Boeing a jeté un pavé dans la mare d’un important marché public, en Belgique : la société américaine a annoncé, le 19 avril, le retrait de son avion de chasse F/A-18 Super Hornet de la course en vue du remplacement des F-16 de la Force aérienne belge. De quoi semer le doute sur les conditions de cet appel d’offres très disputé.

Le royaume veut acquérir, d’ici à 2023, 34 nouveaux chasseurs bombardiers pour remplacer progressivement ses F-16 de Lockheed Martin, acquis en 1975. Le contrat est estimé à quelque 3,5 milliards d’euros, et 15 milliards au total en tenant compte de l’entretien, de l’entraînement des pilotes, des remises à niveau techniques, etc.

Des règles « pas véritablement équitables »

Boeing a diffusé son communiqué avant que le gouvernement belge ne soit officiellement informé.

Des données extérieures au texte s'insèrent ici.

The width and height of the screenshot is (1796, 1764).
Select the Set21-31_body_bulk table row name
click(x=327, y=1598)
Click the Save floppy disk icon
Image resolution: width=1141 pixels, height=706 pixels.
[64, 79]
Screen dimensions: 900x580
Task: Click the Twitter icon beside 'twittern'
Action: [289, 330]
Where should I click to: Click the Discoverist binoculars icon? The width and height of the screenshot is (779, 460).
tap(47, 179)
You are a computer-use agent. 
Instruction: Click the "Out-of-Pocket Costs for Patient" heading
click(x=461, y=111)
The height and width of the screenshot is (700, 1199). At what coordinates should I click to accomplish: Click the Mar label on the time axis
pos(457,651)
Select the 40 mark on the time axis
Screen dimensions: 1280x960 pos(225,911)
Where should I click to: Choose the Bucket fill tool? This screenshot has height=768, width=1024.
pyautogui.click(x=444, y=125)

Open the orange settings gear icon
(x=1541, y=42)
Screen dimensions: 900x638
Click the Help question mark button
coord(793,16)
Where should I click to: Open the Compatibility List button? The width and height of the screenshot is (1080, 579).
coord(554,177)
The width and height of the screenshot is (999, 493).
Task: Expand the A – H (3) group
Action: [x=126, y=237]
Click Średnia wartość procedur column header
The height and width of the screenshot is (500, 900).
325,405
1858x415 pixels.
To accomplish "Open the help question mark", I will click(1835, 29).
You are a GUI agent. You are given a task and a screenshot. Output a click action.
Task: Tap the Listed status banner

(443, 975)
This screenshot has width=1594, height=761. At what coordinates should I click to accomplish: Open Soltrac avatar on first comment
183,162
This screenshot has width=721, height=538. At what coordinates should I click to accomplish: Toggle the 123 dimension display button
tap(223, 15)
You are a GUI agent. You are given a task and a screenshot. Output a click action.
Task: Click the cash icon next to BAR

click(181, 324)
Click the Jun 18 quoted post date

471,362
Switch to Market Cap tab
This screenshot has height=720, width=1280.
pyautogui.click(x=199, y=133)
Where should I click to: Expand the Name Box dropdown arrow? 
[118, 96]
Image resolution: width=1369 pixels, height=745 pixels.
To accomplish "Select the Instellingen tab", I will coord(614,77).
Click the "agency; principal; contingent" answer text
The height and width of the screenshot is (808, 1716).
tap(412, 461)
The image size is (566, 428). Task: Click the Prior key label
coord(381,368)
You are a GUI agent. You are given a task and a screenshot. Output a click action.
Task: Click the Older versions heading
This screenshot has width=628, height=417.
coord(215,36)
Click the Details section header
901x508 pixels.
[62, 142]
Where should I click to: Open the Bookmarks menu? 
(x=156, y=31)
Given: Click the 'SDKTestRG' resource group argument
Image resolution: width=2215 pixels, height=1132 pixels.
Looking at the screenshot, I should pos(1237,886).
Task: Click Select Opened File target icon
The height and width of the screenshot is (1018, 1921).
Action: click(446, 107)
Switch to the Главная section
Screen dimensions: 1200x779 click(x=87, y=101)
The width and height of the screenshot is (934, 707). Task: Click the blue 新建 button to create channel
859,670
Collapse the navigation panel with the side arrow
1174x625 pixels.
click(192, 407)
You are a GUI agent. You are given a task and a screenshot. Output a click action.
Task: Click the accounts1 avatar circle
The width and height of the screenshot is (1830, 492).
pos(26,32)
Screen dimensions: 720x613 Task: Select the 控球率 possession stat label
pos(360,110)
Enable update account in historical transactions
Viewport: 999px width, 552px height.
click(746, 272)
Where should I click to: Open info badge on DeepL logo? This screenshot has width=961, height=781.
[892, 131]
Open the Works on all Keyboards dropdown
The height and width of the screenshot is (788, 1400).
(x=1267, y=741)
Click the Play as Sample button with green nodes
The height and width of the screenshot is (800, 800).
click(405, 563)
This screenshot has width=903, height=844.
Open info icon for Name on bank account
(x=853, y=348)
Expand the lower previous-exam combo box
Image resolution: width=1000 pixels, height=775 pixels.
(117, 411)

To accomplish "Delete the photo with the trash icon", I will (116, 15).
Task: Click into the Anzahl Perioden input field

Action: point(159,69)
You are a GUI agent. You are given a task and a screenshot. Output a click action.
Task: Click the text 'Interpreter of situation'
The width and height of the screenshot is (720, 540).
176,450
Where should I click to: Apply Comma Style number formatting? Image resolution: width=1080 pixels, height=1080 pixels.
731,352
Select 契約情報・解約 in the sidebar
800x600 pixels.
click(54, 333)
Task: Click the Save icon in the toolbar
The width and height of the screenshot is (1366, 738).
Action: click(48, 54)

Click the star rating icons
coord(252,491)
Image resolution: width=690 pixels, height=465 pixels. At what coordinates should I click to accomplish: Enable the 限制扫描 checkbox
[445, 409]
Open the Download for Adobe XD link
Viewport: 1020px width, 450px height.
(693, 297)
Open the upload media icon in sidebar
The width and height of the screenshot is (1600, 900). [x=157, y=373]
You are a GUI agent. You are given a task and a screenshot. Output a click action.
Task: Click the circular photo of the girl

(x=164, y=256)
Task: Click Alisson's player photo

Le texte évoquait des règles du jeu qui ne seraient « pas véritablement équitables » et une compétition « pas pleine et ouverte ». L’opposition socialiste et écologiste a, elle, dénoncé, au parlement, un manque de transparence et remis en cause l’utilité stratégique du projet. Elle a regretté également l’absence d’une « vision stratégique européenne » qui permettrait de mutualiser les achats de tels matériels. Le gouvernement du libéral Charles Michel défend toutefois la nécessité de conserver une force de chasse et de bombardement autonome, intervenue en Afghanistan et en Libye au cours des dernières années et actuellement en action en Irak.

Mauvaise foi de Boeing, préparation des esprits à un échec ? Le F/A-18 Super Hornet, un appareil vieillissant que le constructeur américain assure toutefois pouvoir moderniser, ne partait pas favori dans une course rassemblant quatre autres prétendants : le Rafale de Dassault, le Typhoon du consortium européen Eurofighter (Allemagne, Grande-Bretagne, Italie et Espagne), le Gripen du suédois Saab et le F-35 de l’américain Lockheed Martin.

Ce dernier semble, depuis le début, être le favori. Son choix est défendu par les pilotes belges, qui le considèrent comme le plus performant, comme par l’état-major. Les rivaux de Lockheed parlent, dès lors, sous le couvert de l’anonymat, d’un appel d’offres qui aurait été « rédigé sur mesure » pour leur concurrent. Même si le F-35 est le plus coûteux (de 91 à 115 millions d’euros l’unité contre, par exemple, 75 millions pour le Rafale et 70 pour le Gripen) et même s’il connaît toujours des difficultés techniques conduisant à s’interroger sur sa fiabilité.

Ogives nucléaires

Le choix de Lockheed a été jusqu’ici largement soutenu par les Etats-Unis – le marché sera conclu d’Etat à Etat – même si le gouvernement du président Donald Trump, estimant que les coûts du F-35 sont prohibitifs, paraît vouloir privilégier à l’avenir le chasseur bombardier de Boeing pour l’armée américaine.

Lockheed possède d’autres avantages sur ses trois concurrents. Son appareil est déjà utilisé, ou commandé, par d’autres pays de l’OTAN (Etats-Unis, Canada, Turquie) ou de l’Union européenne (Italie, Pays-Bas, Danemark), ce qui répond à l’un des objectifs de la Belgique : utiliser aisément ses appareils dans le cadre de missions conduites par les deux organisations. Le Super Hornet n’est, lui, utilisé qu’en Finlande, en Suisse et en Espagne.

Un autre élément, discrètement inclus dans le cahier des charges, pourrait s’avérer déterminant : des ogives nucléaires américaines sont entreposées en Belgique et Washington exige que ces armes ne soient, le cas échéant, transportées que par des appareils « made in USA ». La Belgique pourrait-elle renoncer à son engagement de transporter de telles charges ? Elle ne l’a pas précisé jusqu’ici.

Retombées économiques

Les concurrents européens du F-35 seront, en tout cas, obligés de jouer sur les retombées économiques s’ils veulent emporter un marché dont la défense assure qu’il sera totalement régulier – le ministre Steven Vandeput refuserait notamment de recevoir des lobbyistes. Sur ce terrain, Dassault paraît favori. Il possède notamment une filiale à Charleroi, la Sabca, qui pourrait amplement bénéficier d’une vente du Rafale.

Equilibre entre les régions oblige, la Flandre veillera toutefois à ce que la conclusion du marché lui soit aussi bénéfique. Elle pourra, pour cela, compter sur un ministre membre du parti nationaliste Alliance néoflamande (N-VA).